Por: Osvaldo Reyes
Las encuestas tienen una extraña manera de anunciar el futuro. No hacen ruido, no levantan banderas ni llenan plazas, pero cuando comienzan a repetirse en los pasillos del poder terminan convirtiéndose en el murmullo que todos escuchan.
Y ese murmullo hoy dice que la competencia interna del Partido Revolucionario Moderno (PRM) ya no tiene un solo protagonista.
David Collado sigue al frente.
Conserva la ventaja que durante meses pareció inalcanzable. Sin embargo, las distancias en política rara vez son eternas. Carolina Mejía ha comenzado a caminar sobre ese terreno con paso firme, reduciendo la diferencia y recordando una vieja lección de la democracia: ninguna ventaja está escrita en piedra.
Quizás la explicación sea tan simple como poderosa.
Carolina entendió que las campañas no siempre comienzan cuando la ley lo permite, sino cuando el tiempo ofrece una oportunidad. Mientras otros permanecían atados a la prudencia que exige el ejercicio de funciones públicas, ella recorrió provincias, estrechó manos, escuchó comunidades y permitió que su proyecto respirara antes que el de sus competidores. En política, el calendario también vota.
Ahora el escenario cambia.
David Collado enfrenta un dilema que no admite muchas pausas. El Ministerio de Turismo le ha permitido construir una imagen de gestor eficiente y proyectar al país ante el mundo, pero la administración pública tiene horarios que la política desconoce.
Las calles tienen un ritmo distinto al de los despachos. Gobernar exige presencia; competir también.
No sería extraño que, después del 16 de agosto, decida dedicar mayor tiempo a fortalecer su proyecto político para impedir que esa brecha continúe estrechándose. Porque las encuestas no solo miden el presente; también advierten hacia dónde sopla el viento.

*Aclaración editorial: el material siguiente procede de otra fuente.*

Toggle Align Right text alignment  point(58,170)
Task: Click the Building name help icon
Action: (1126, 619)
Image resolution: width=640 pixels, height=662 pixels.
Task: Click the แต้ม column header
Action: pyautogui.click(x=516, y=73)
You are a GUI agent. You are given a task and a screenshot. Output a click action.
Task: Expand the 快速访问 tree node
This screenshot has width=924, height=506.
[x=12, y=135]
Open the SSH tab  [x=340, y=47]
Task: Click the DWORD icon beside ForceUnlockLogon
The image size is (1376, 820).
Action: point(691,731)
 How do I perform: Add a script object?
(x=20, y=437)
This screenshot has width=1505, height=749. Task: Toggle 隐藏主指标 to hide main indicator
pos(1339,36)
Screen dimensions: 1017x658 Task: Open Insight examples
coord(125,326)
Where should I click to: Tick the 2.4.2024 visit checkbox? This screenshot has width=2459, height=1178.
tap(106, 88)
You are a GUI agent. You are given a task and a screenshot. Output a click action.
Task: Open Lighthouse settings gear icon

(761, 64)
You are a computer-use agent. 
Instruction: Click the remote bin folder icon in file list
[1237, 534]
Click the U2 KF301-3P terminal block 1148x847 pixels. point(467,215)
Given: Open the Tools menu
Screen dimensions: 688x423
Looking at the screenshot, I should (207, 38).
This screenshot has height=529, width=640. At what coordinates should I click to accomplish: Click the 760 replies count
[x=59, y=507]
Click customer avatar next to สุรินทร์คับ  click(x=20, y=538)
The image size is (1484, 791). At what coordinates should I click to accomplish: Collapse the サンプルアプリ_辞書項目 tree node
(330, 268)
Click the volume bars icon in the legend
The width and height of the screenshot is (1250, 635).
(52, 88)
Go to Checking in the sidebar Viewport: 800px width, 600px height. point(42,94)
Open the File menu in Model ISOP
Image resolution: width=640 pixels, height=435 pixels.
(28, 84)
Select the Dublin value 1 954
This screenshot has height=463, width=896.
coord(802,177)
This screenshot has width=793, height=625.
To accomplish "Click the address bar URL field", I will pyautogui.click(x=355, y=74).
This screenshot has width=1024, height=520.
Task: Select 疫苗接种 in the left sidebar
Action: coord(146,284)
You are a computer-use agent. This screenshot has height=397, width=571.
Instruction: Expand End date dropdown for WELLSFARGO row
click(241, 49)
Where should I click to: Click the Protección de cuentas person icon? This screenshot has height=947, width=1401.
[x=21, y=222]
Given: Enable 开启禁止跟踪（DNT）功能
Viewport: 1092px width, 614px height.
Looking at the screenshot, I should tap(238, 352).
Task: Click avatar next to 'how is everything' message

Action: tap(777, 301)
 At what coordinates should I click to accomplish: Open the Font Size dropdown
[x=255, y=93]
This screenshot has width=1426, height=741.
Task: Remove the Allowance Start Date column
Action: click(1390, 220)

Pero reducir esta historia a un duelo entre dos figuras sería un error.
Toda elección interna es como un tablero de ajedrez donde muchas piezas parecen inmóviles hasta que, de repente, cambian el destino de la partida. Los demás aspirantes observan, calculan y esperan.
Llegará el momento en que cada uno deba decidir si libra su propia batalla hasta el final, si une fuerzas con alguno de los favoritos o si utiliza el peso de sus estructuras para negociar un lugar en el futuro.
En ocasiones, quienes no encabezan las encuestas terminan escribiendo el desenlace de la historia.
La política dominicana tiene memoria suficiente para recordar que las victorias no siempre pertenecen al que comienza adelante, sino al que sabe administrar el tiempo, interpretar el momento y comprender que el poder no es una fotografía, sino una corriente que nunca deja de moverse.
Por ahora, las cifras hablan en voz baja, pero el país ya empieza a escucharlas. Y mientras los nombres ocupan titulares, el verdadero protagonista sigue siendo el tiempo, ese estratega silencioso que, elección tras elección, termina inclinando la balanza hacia quien mejor entiende su lenguaje.